You can play fatalistic “what-if?” in your head and apply it to just about anything. If my dad were born a few years earlier, maybe he gets drafted, goes to Saigon, comes back lacking certain hardware below the waist and I never exist. If I were a child from Sierra Leone, my parents would probably be slaughtered by warlords, who’d then force me to look for diamonds so they can sell them to Liberians who can then sell them to white people and if I did a good job, I’d be given a gun and ordered to kill the child who did a shitty job, thus entering into a tenure track Warlord Program. With a little imagination and a loose adherence to the rules of time and space, we can concoct infinite scenarios which place us at the heart of each and every tragedy. It reminds me of trying to get a 14 year old to connect to a piece of literature that doesn’t have immediate advice on how to finger their girlfriend or call their dad a “fuckface” without getting grounded. But the brain of a teenager is still developing so it’s excusable for them to be completely solipsistic and self-absorbed most of the time. It’s disconcerting that adults are exhibiting the same sort of behavior.

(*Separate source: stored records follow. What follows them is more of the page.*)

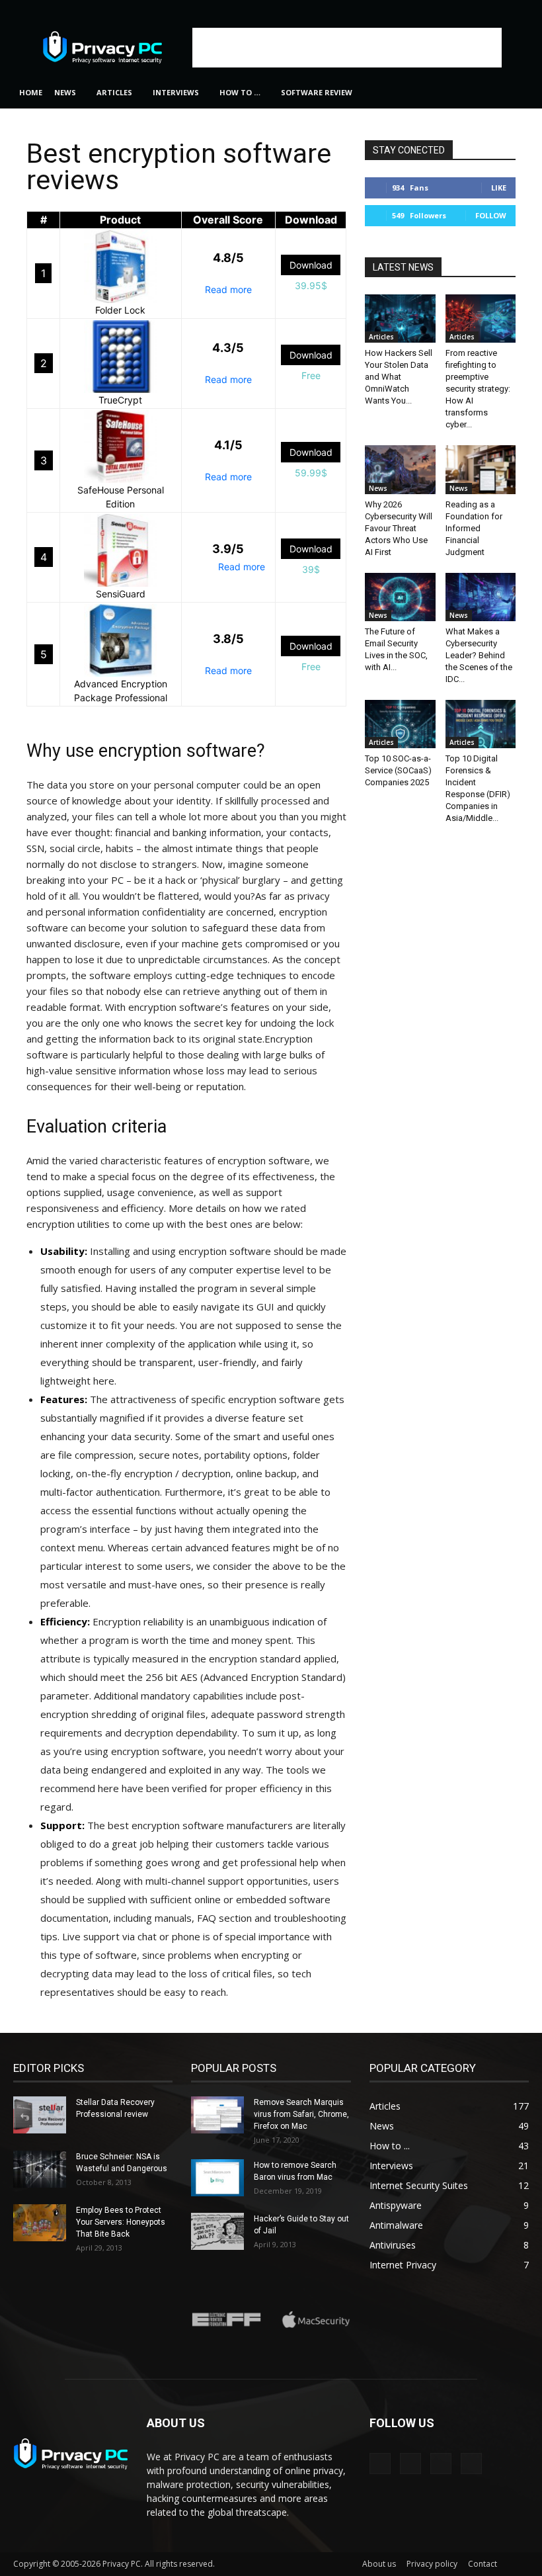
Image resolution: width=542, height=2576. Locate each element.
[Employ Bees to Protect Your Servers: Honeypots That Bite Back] (39, 2222)
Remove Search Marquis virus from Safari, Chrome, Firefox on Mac (301, 2114)
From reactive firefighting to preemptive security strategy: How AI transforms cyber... (477, 388)
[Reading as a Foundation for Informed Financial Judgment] (480, 469)
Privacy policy (431, 2563)
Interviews (176, 92)
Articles (114, 92)
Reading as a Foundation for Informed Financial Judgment (473, 528)
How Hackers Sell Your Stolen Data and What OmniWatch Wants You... (398, 377)
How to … (239, 92)
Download (311, 265)
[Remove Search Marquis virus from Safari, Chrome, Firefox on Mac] (217, 2114)
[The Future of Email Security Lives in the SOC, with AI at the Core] (400, 597)
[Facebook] (453, 9)
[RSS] (497, 9)
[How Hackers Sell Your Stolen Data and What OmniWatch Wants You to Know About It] (400, 318)
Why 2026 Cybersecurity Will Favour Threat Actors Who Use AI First (398, 528)
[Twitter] (519, 9)
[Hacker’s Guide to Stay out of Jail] (217, 2231)
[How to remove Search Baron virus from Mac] (217, 2177)
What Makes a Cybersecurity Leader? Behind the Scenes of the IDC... (478, 655)
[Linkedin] (475, 9)
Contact (482, 2563)
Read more (228, 289)
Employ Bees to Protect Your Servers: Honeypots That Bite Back (120, 2222)
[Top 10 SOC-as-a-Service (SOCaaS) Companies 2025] (400, 724)
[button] (513, 93)
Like (498, 188)
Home (30, 92)
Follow (490, 215)
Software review (316, 92)
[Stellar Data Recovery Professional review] (39, 2114)
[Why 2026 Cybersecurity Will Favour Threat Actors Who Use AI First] (400, 469)
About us (379, 2563)
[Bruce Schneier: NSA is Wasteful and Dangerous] (39, 2169)
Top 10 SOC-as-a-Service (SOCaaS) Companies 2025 (398, 770)
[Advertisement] (347, 47)
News (65, 92)
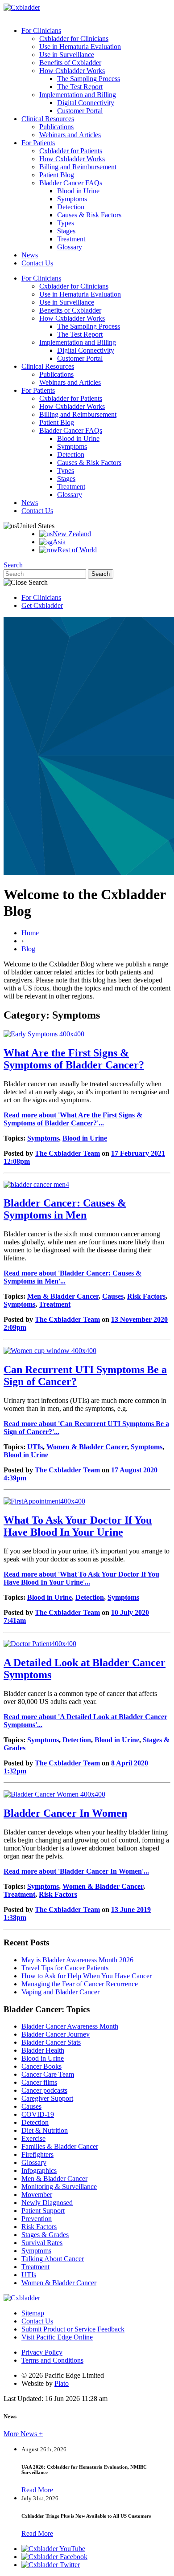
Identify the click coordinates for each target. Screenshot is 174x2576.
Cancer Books (41, 2066)
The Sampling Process (88, 78)
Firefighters (37, 2154)
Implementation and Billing (77, 94)
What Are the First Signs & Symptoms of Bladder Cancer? (74, 1059)
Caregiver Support (47, 2098)
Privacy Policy (41, 2352)
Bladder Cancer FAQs (70, 183)
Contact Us (37, 263)
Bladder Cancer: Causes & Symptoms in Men (65, 1209)
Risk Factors (146, 1296)
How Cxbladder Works (72, 70)
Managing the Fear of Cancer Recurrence (79, 1984)
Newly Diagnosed (47, 2202)
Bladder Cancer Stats (51, 2042)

Or is this just something that I/we need to get used to? Given our culture’s omnipresent relationship to reality television and social media that — keeps us connected, sure — but also provides us with staggeringly efficient and socially accepted ways to inseminate the ether with our own narcissism, can I really be surprised that people manage to view things, almost exclusively, as how they pertain to themselves? Like teenagers, some of us still view the totality of life as if it were a movie in which we’re the main character and the endless combinations of events, individuals and contexts are A.) Things that we haven’t quite figured out how they relate to us; fit in our movie. or B.) Not important. And so when Something big and terrible and quite obviously important in every grander sense happens, we can’t help but snap into this “Hey, me too!” autopilot in which we grasp for every and any connection to this Thing, no matter how slight. Why? Because it’s so obviously big and important and we need in on that communal experience, even if it’s painful? Are we greedy attention whores heeding the example set by a culture that rewards greedy attention whoring? Do we not know how to empathize in any other way? Is it because we spend so much time staring at ourselves in mirrors of our own words and wit that we’ve been conditioned into viewing everything through that lens of self-absorbtion?
I don’t mean to suggest reality television and social media invented this phenomena. People have been co-opting pain and misery since guilt and sympathy were recognized as effective emotional manipulators, but our modern context provides a new canvas for it to flourish truer and deeper, not to mention record it for posterity. Nor is it my intention here to pronounce who’s really affected by whatever such tragedy. There are certainly real and valid ways for one to be proximately and indirectly affected by a tragedy. And sometimes you shift lanes at just the right moment and avoid becoming the person who is about to have a seriously shitty day. This is that guy’s shitty day now, not yours. Let him have it.